[SOURCE DATA — start]

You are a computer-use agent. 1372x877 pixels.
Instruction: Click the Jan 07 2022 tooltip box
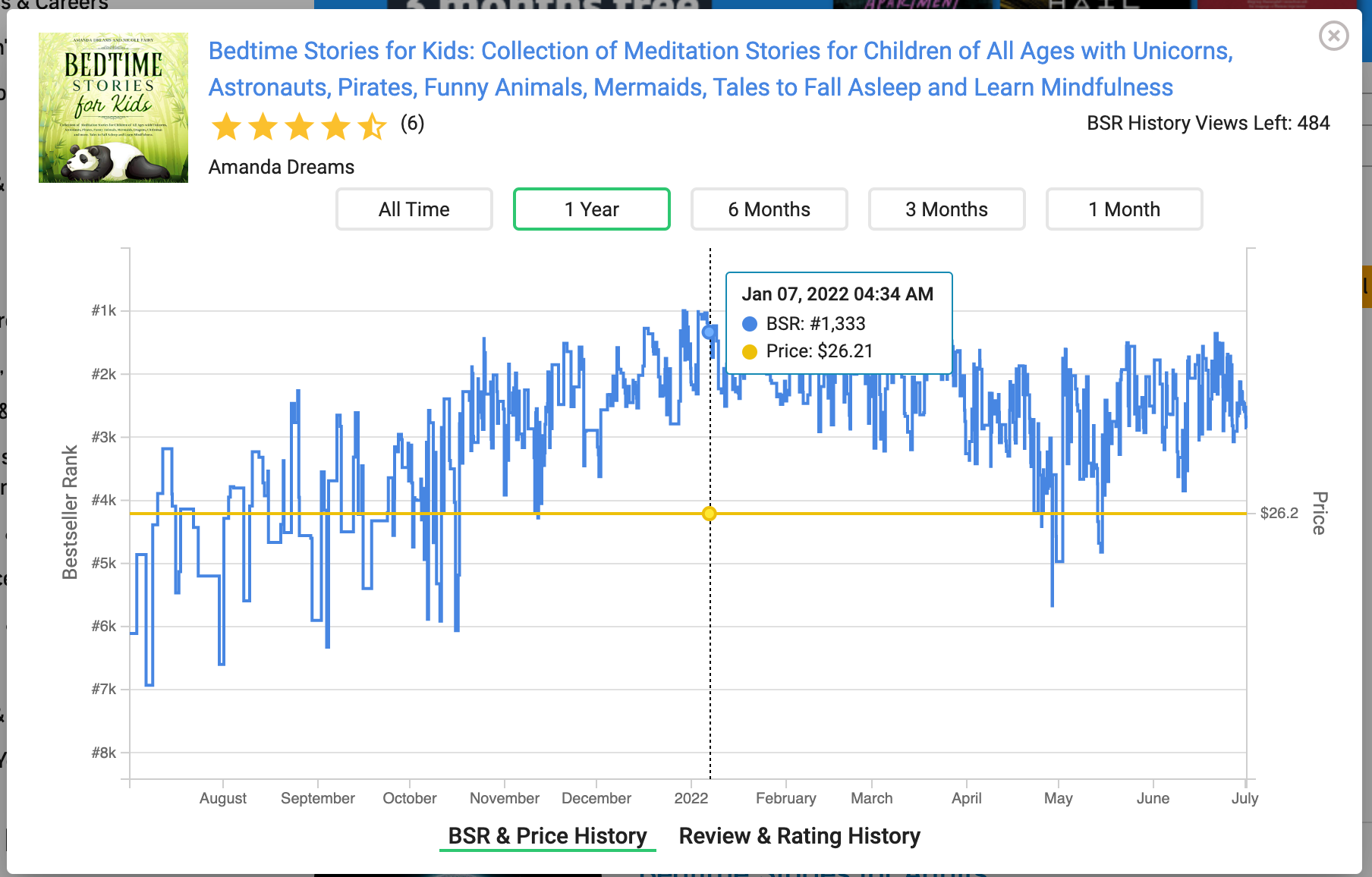[839, 322]
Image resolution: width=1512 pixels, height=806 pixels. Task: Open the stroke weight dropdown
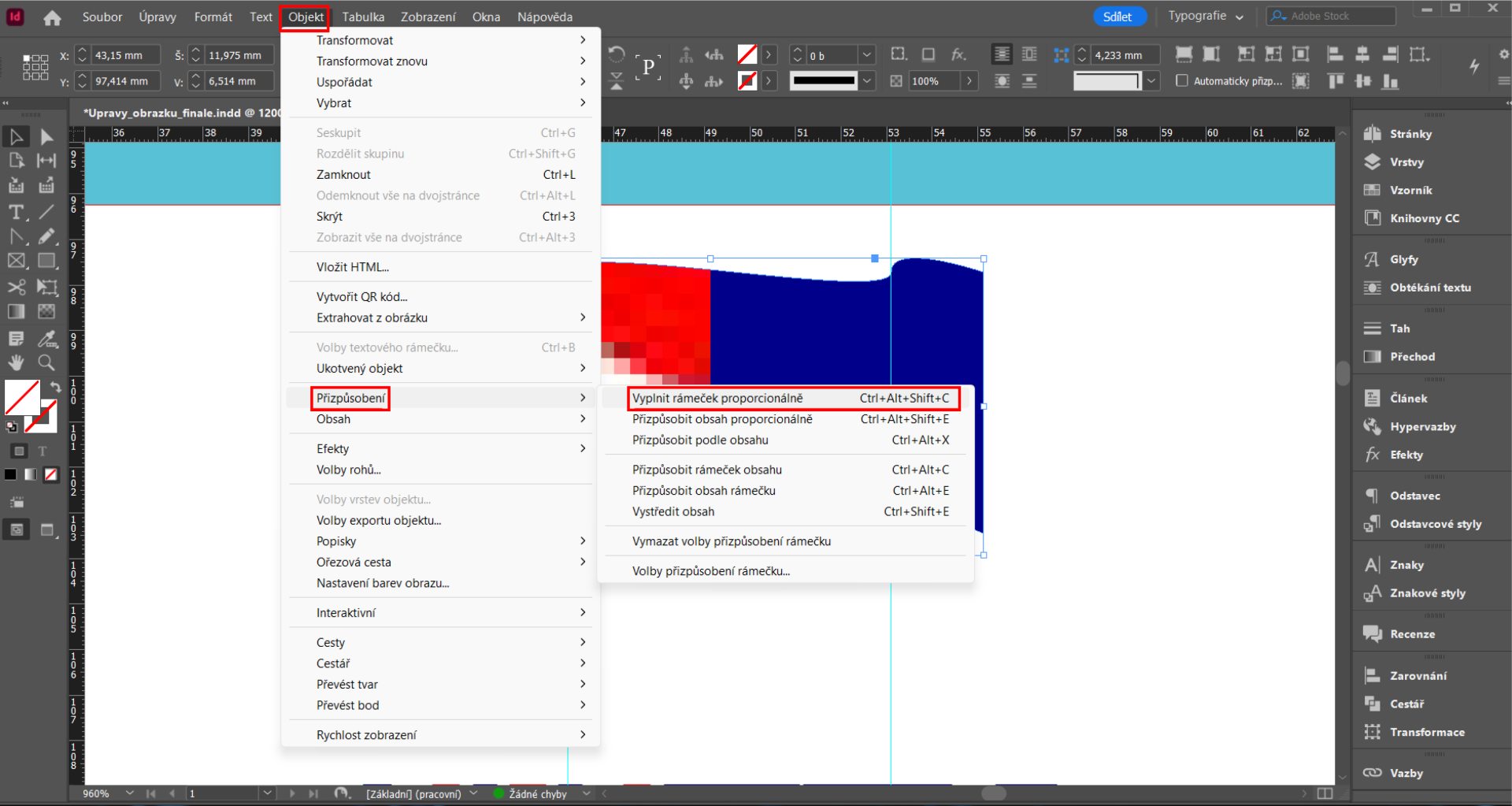[867, 80]
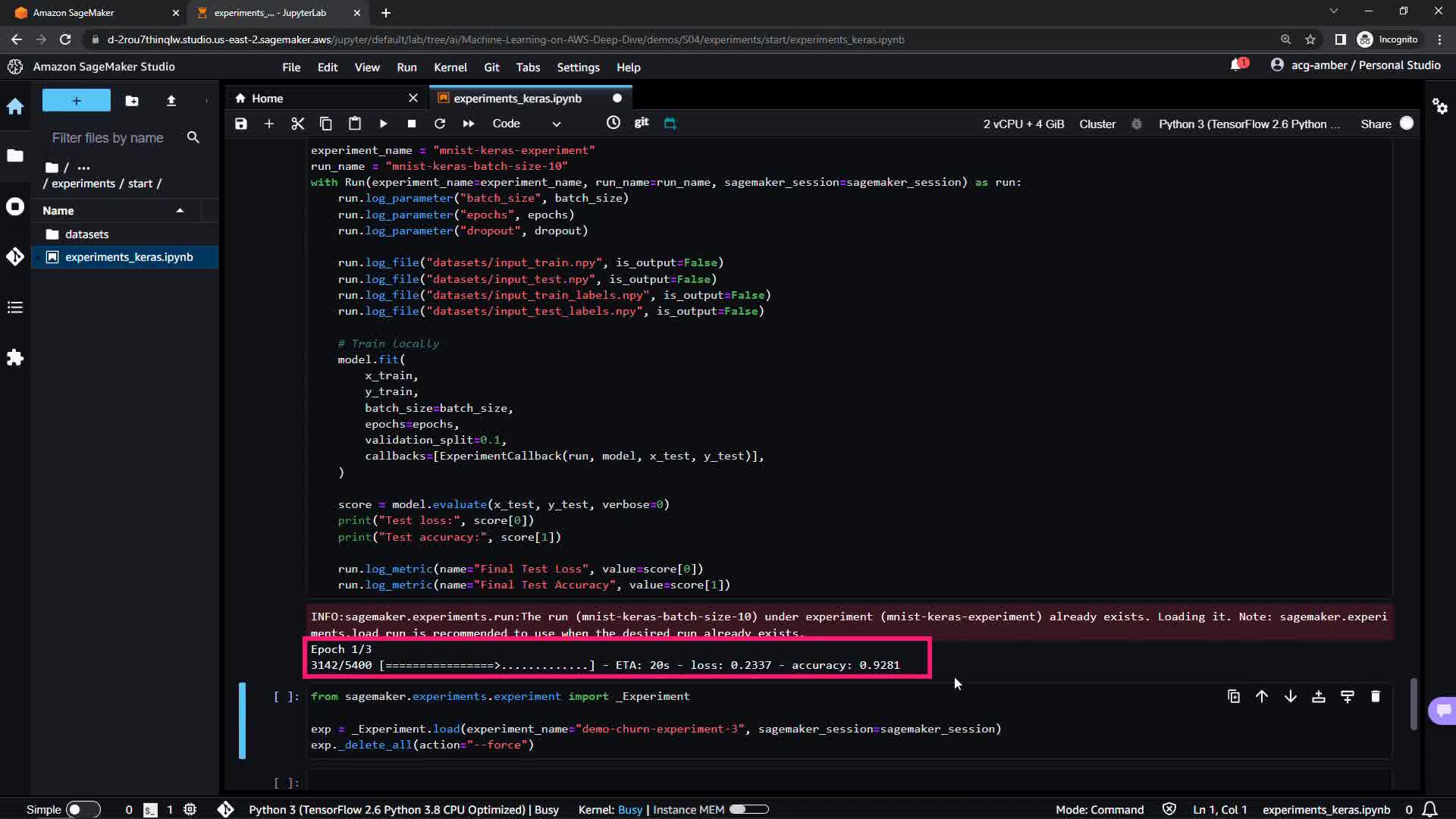The height and width of the screenshot is (819, 1456).
Task: Toggle the Instance MEM switch
Action: (748, 809)
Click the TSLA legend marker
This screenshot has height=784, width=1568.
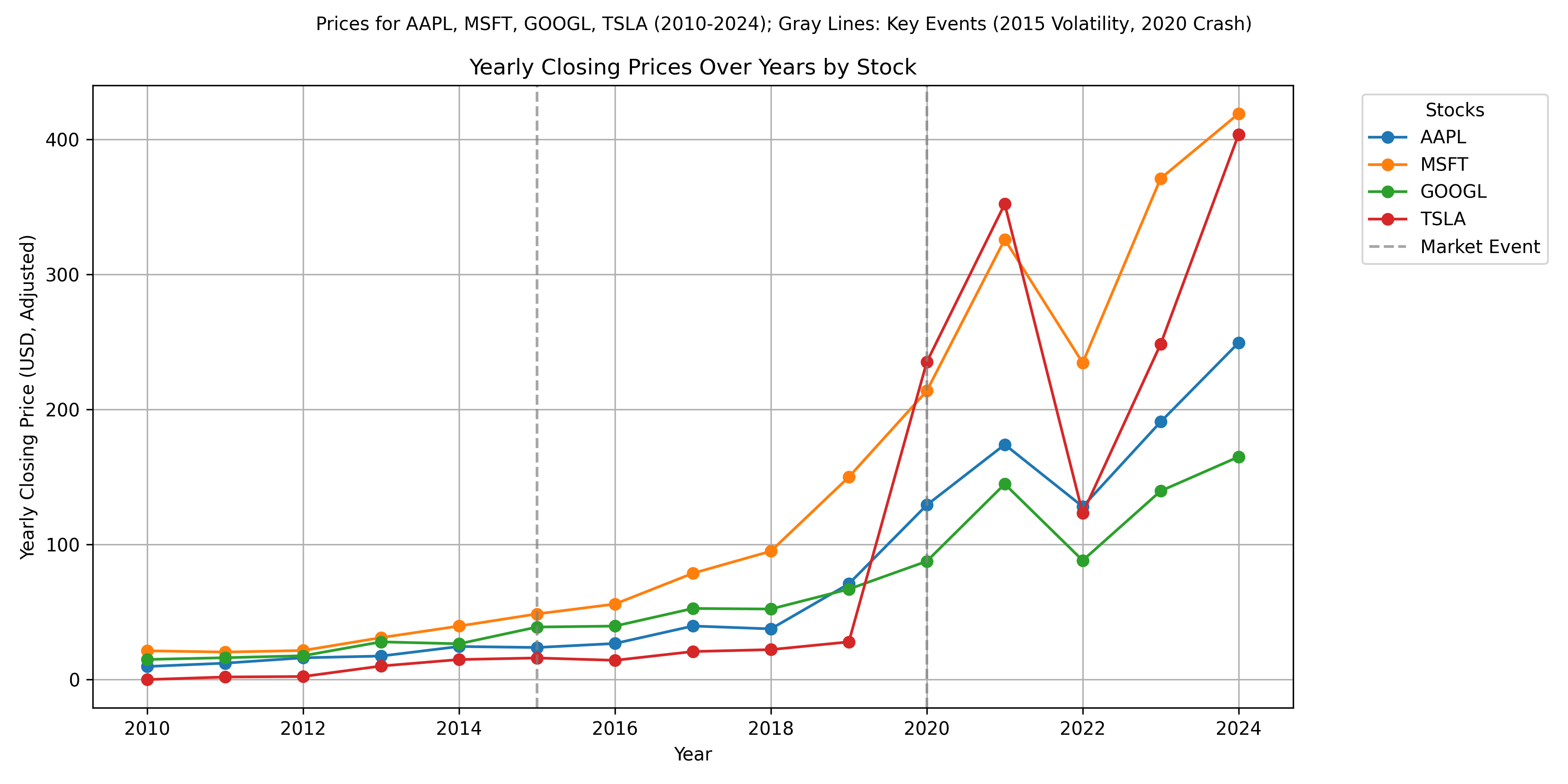click(x=1388, y=219)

[SOURCE DATA — finish]

> YOUR INSTRUCTIONS
When repeating the material above, keep every line exact and drop all pictures.

> RESULT OF THE TASK
You are a computer-use agent. 1372x877 pixels.
Instruction: Click the Jan 07 2022 tooltip box
[839, 322]
Image resolution: width=1512 pixels, height=806 pixels. Task: Open the stroke weight dropdown
[867, 80]
The height and width of the screenshot is (819, 1456).
Task: Toggle the Instance MEM switch
Action: (748, 809)
Click the TSLA legend marker
This screenshot has height=784, width=1568.
click(x=1388, y=219)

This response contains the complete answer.